I'm out of this shortly as I don't want to get drawn in any further but I don't know why Husky is so insistent that it's not heavy duty stuff. If it wasn't powerful, it wouldn't work.
That means going very carefully with it, especially if you have any skin sensitivity as lots of people do.

zeddybrek Fri 01-Dec-17 14:43:06

Alpha H beauty sleep power peel

Shop Fri 01-Dec-17 14:47:05

SPF30 or above every single day. Unless you are doing that anything else is a waste of time

OutToGetYou Fri 01-Dec-17 14:51:20

@TidyLike I use The Ordinary 1% Retinol. You have to build up to it a bit. I use about a pea-sized amount on my face and a small amount on my decollete.

If you worry about sensitivity, use the 2% retinoid from TO, or the Lactic Acid (AHAs).

And always use 50spf full sun block, every single day.

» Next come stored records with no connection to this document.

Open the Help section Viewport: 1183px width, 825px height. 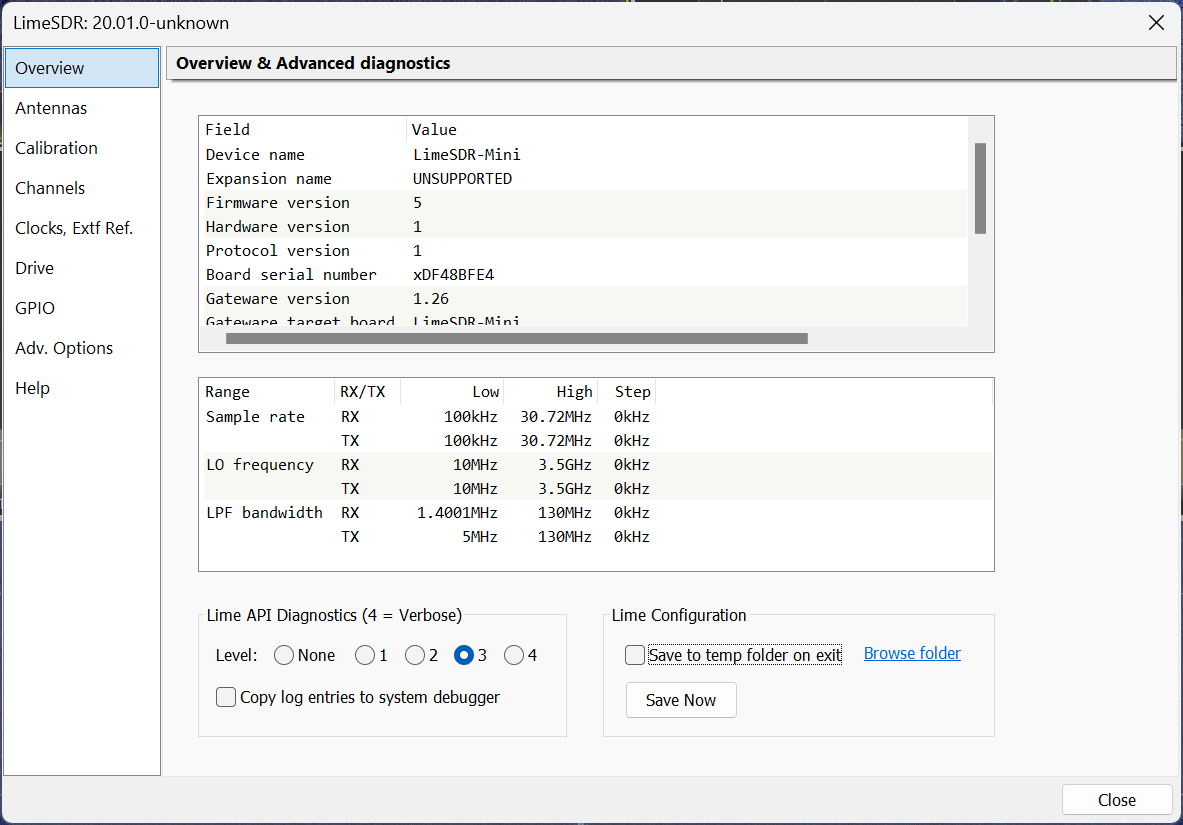tap(31, 387)
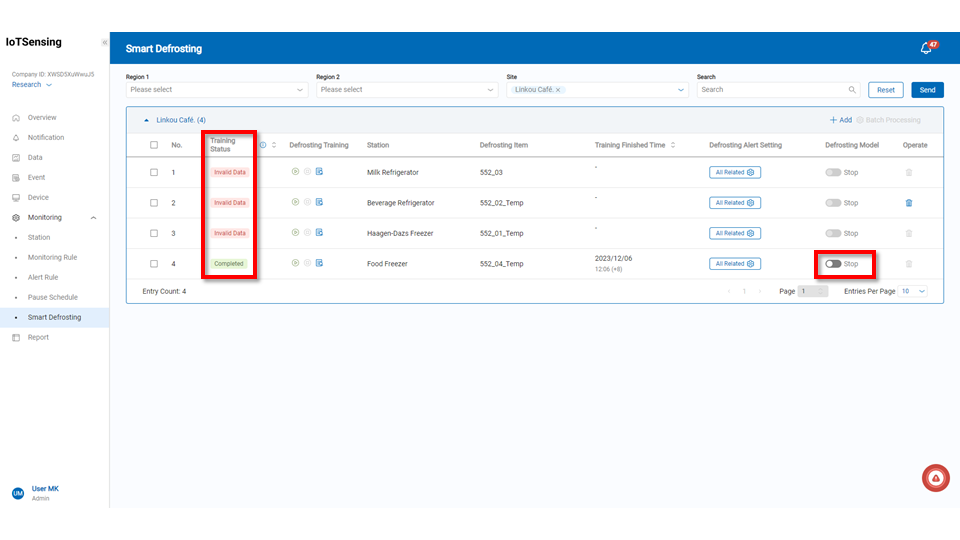This screenshot has width=960, height=540.
Task: Click into the Search input field
Action: coord(770,90)
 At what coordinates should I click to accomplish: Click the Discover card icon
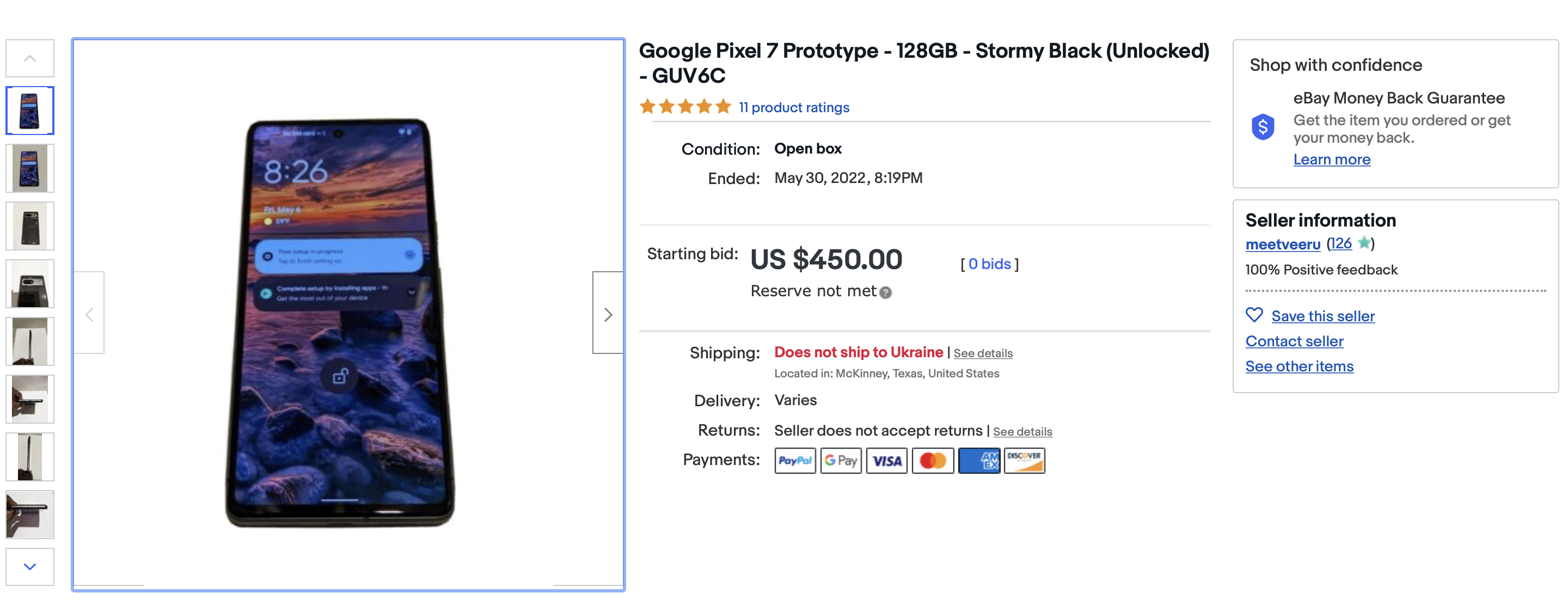[x=1024, y=461]
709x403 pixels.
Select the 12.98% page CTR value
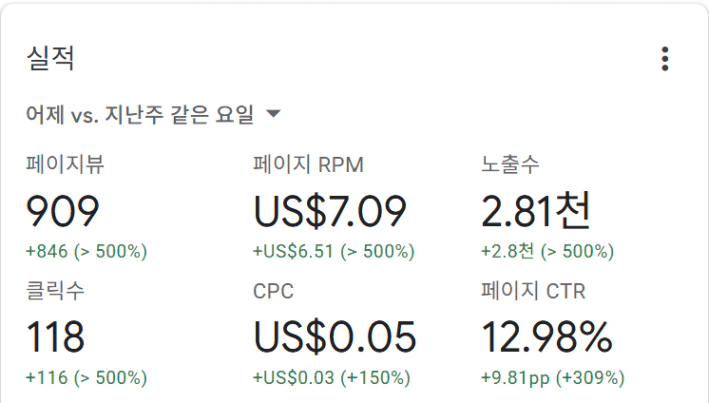pyautogui.click(x=547, y=337)
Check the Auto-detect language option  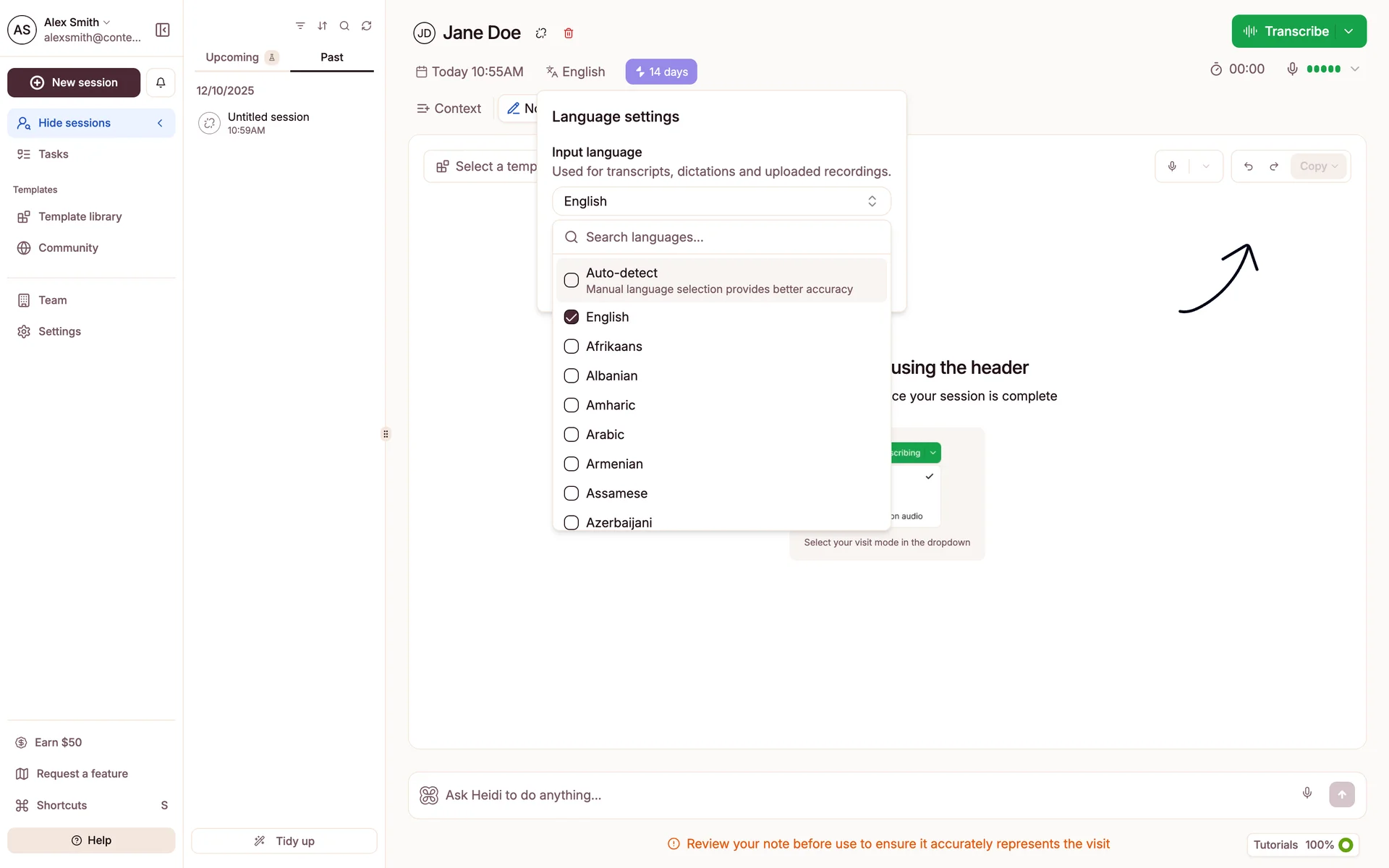[572, 280]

Delatron Fri 01-Dec-17 15:17:04

Retinols are one of the few things with scientific reach behind them to prove that they do actually work against fine lines and wrinkles. Yes they can be strong and you must use SPF always.

You can build up very gently with the lowest amount. Only use a couple of nights per week as skin gets acclimatised. You can even break through the summer if you're worried about the sun. They are so effective though.

Other stuff: eat lots of good fats; nuts, seeds, avocado, salmon. Cut down sugar (I struggle with this)
Exercise but don't over do it.
SPF every day.
I rate serums more than moisturisers so I spend money on these then just use SPF.
Lots of sleep.
Caci facials are good as are facial exercises
Lasers facials can stimulate collagen.
Apparently bone broth is great for collagen but I can't quite bring myself to boil chicken feet yet
Micro derma rolling.

DancingHouse Fri 01-Dec-17 15:19:19

Wear sunglasses in the daylight it stops you squinting causing frown lines.

JMAngel1 Fri 01-Dec-17 15:20:29

Perplexed face emoji if I could find it at how anyone could challenge Flo on these boards - she's one of our heroes!